Kagan and Obamacare Recusal

WSJ implores the Senate to press Kagan on her role in Obamacare to determine whether she should be required to recuse herself when the inevitable challenge reaches the Supreme Court.
In response to Senate queries, Ms. Kagan has said she'll recuse herself from participating in 11 cases on which she represented the government in her current job as Solicitor General. The challenge to ObamaCare isn't one of them, though the cases brought by Florida and 20 other states were filed in March, well before President Obama announced her nomination on May 10.

Ms. Kagan was never asked directly at her hearings about her role as SG regarding the health-care lawsuits. The closest anyone came was this question from Oklahoma Republican Tom Coburn: "Was there at any time—and I'm not asking what you expressed or anything else—was there at any time you were asked in your present position to express an opinion on the merits of the health-care bill?"

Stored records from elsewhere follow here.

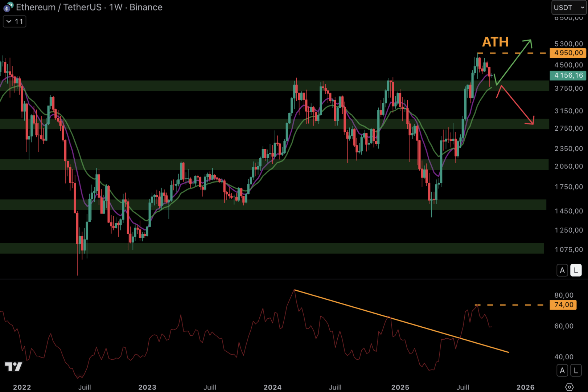
Task: Toggle auto scale A on price pane
Action: [x=562, y=270]
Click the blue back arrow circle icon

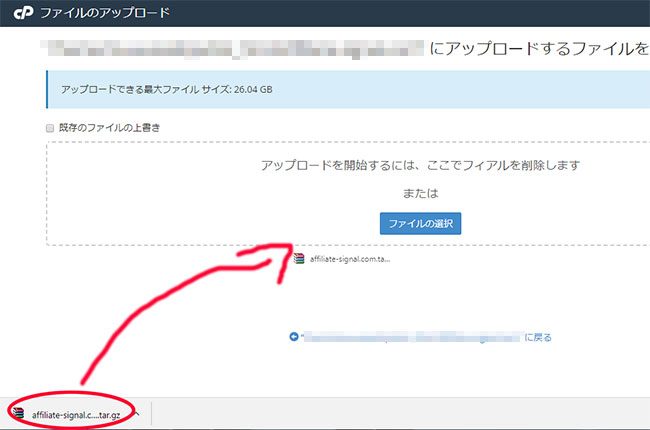[x=293, y=337]
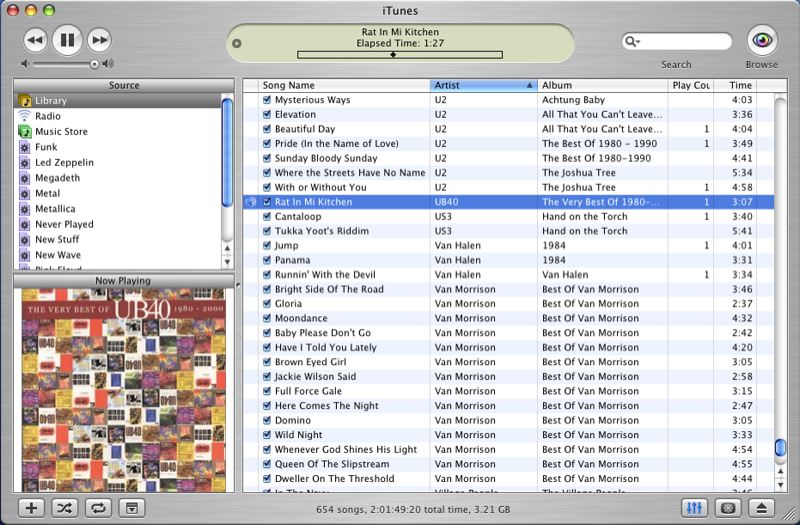
Task: Open the Browse eye icon
Action: [762, 40]
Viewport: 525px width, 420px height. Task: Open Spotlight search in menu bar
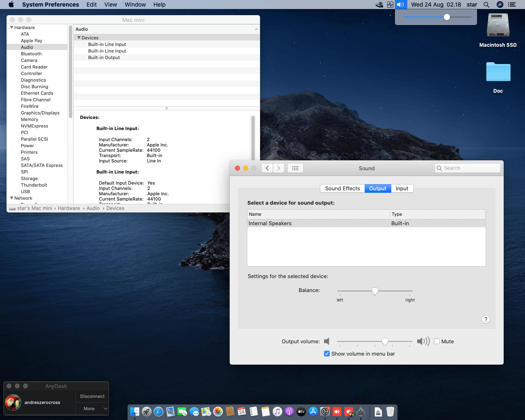pyautogui.click(x=486, y=5)
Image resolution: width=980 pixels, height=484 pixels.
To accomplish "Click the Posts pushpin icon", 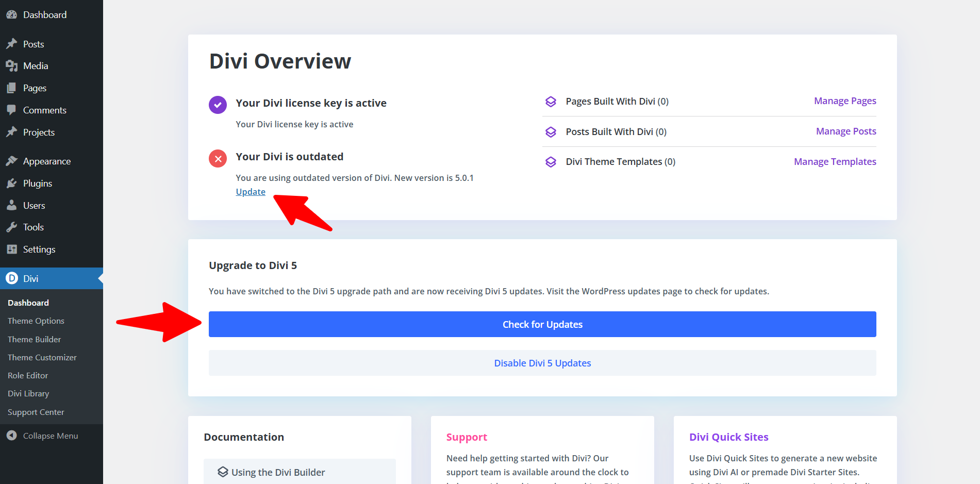I will point(11,44).
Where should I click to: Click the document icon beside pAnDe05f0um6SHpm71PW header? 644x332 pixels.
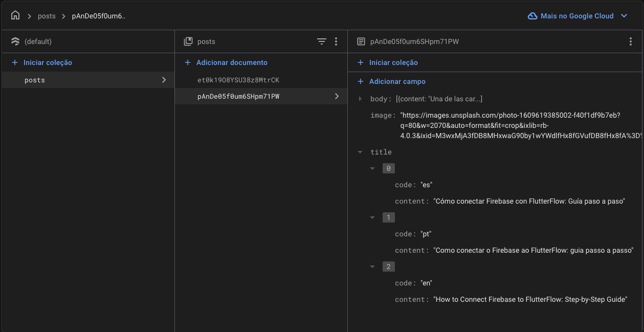(x=361, y=41)
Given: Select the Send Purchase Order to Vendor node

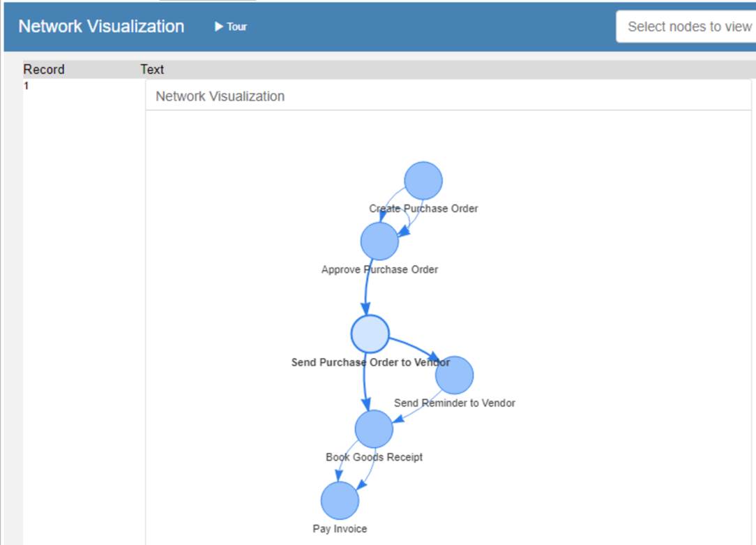Looking at the screenshot, I should [x=370, y=334].
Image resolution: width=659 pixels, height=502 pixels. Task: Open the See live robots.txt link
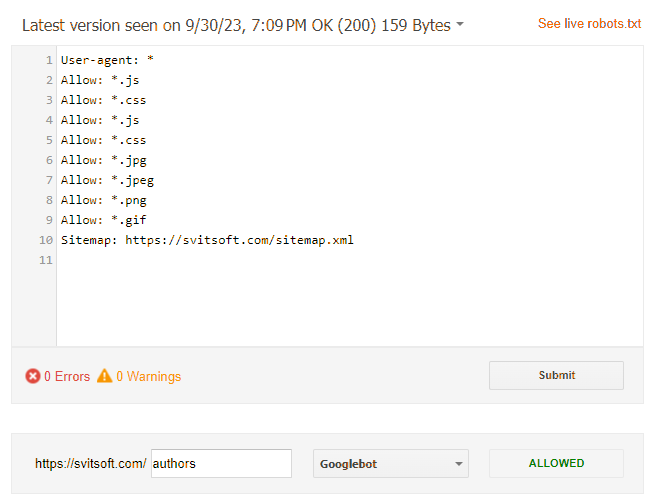tap(589, 24)
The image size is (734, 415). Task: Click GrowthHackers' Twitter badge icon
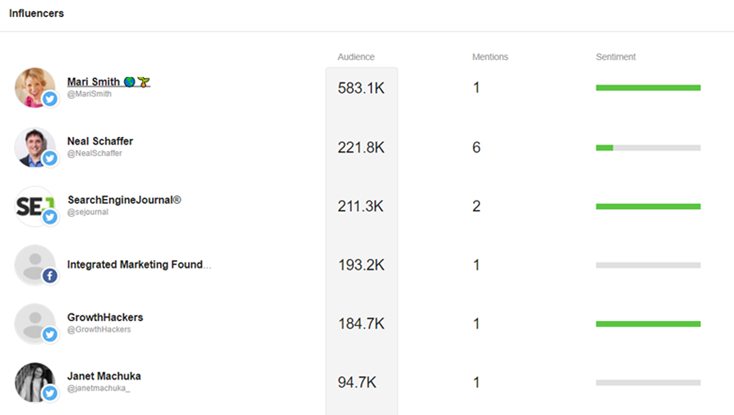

Ms. Kagan: "There was not."

Regarding a potential recusal, that's not the right question. Ms. Kagan was unlikely to have been consulted on the merits of health-care policy, and even if she did express an opinion on policy this would not be grounds for recusal. The legal precedents on that are clear.

Recusal arises as a matter of judicial ethics if as a government official she expressed an opinion on the merits of the health-care litigation. This is what she would have to render a judgment on were she to be confirmed for the High Court. It is also the question on which she is likely to have participated given her role at the Justice Department.